DATA FOR ANALYSIS:
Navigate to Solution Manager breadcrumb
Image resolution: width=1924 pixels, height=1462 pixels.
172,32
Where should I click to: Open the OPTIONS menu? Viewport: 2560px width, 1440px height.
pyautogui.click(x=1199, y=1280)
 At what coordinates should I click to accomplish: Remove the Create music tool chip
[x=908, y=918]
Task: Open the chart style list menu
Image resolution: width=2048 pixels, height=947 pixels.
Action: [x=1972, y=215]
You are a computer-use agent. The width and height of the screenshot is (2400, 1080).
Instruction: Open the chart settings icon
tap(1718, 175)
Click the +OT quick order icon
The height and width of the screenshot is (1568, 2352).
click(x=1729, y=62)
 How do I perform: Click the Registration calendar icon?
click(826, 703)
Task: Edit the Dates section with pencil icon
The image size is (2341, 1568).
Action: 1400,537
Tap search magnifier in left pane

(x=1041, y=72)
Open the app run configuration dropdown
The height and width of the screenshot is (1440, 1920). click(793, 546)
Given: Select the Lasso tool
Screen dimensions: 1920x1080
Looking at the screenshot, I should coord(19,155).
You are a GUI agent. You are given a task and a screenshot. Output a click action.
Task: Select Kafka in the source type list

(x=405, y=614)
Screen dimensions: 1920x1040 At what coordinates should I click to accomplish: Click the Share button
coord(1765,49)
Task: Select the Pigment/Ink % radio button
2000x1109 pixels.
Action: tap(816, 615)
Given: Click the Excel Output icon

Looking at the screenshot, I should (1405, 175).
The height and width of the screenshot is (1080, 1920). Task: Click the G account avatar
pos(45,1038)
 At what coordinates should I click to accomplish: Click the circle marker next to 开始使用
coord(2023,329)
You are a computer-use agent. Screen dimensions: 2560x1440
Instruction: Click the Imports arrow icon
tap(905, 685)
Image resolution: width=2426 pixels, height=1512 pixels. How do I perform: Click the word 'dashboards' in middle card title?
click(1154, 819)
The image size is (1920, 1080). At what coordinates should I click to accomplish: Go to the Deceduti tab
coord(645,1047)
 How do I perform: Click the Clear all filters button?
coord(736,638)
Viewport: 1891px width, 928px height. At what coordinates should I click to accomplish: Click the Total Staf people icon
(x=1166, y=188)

AIM OF THE TASK: Produce an identical printout of the material above.

EXPECTED OUTPUT:
Navigate to Solution Manager breadcrumb
Image resolution: width=1924 pixels, height=1462 pixels.
172,32
Where should I click to: Open the OPTIONS menu? Viewport: 2560px width, 1440px height.
pyautogui.click(x=1199, y=1280)
 At what coordinates should I click to accomplish: Remove the Create music tool chip
[x=908, y=918]
Task: Open the chart style list menu
Image resolution: width=2048 pixels, height=947 pixels.
Action: [x=1972, y=215]
You are a computer-use agent. The width and height of the screenshot is (2400, 1080).
Instruction: Open the chart settings icon
tap(1718, 175)
Click the +OT quick order icon
The height and width of the screenshot is (1568, 2352).
click(x=1729, y=62)
 How do I perform: Click the Registration calendar icon?
click(826, 703)
Task: Edit the Dates section with pencil icon
The image size is (2341, 1568).
Action: 1400,537
Tap search magnifier in left pane

(x=1041, y=72)
Open the app run configuration dropdown
The height and width of the screenshot is (1440, 1920). click(793, 546)
Given: Select the Lasso tool
Screen dimensions: 1920x1080
Looking at the screenshot, I should coord(19,155).
You are a GUI agent. You are given a task and a screenshot. Output a click action.
Task: Select Kafka in the source type list

(x=405, y=614)
Screen dimensions: 1920x1040 At what coordinates should I click to accomplish: Click the Share button
coord(1765,49)
Task: Select the Pigment/Ink % radio button
2000x1109 pixels.
Action: tap(816, 615)
Given: Click the Excel Output icon

Looking at the screenshot, I should (1405, 175).
The height and width of the screenshot is (1080, 1920). Task: Click the G account avatar
pos(45,1038)
 At what coordinates should I click to accomplish: Click the circle marker next to 开始使用
coord(2023,329)
You are a computer-use agent. Screen dimensions: 2560x1440
Instruction: Click the Imports arrow icon
tap(905, 685)
Image resolution: width=2426 pixels, height=1512 pixels. How do I perform: Click the word 'dashboards' in middle card title?
click(1154, 819)
The image size is (1920, 1080). At what coordinates should I click to accomplish: Go to the Deceduti tab
coord(645,1047)
 How do I perform: Click the Clear all filters button?
coord(736,638)
Viewport: 1891px width, 928px height. At what coordinates should I click to accomplish: Click the Total Staf people icon
(x=1166, y=188)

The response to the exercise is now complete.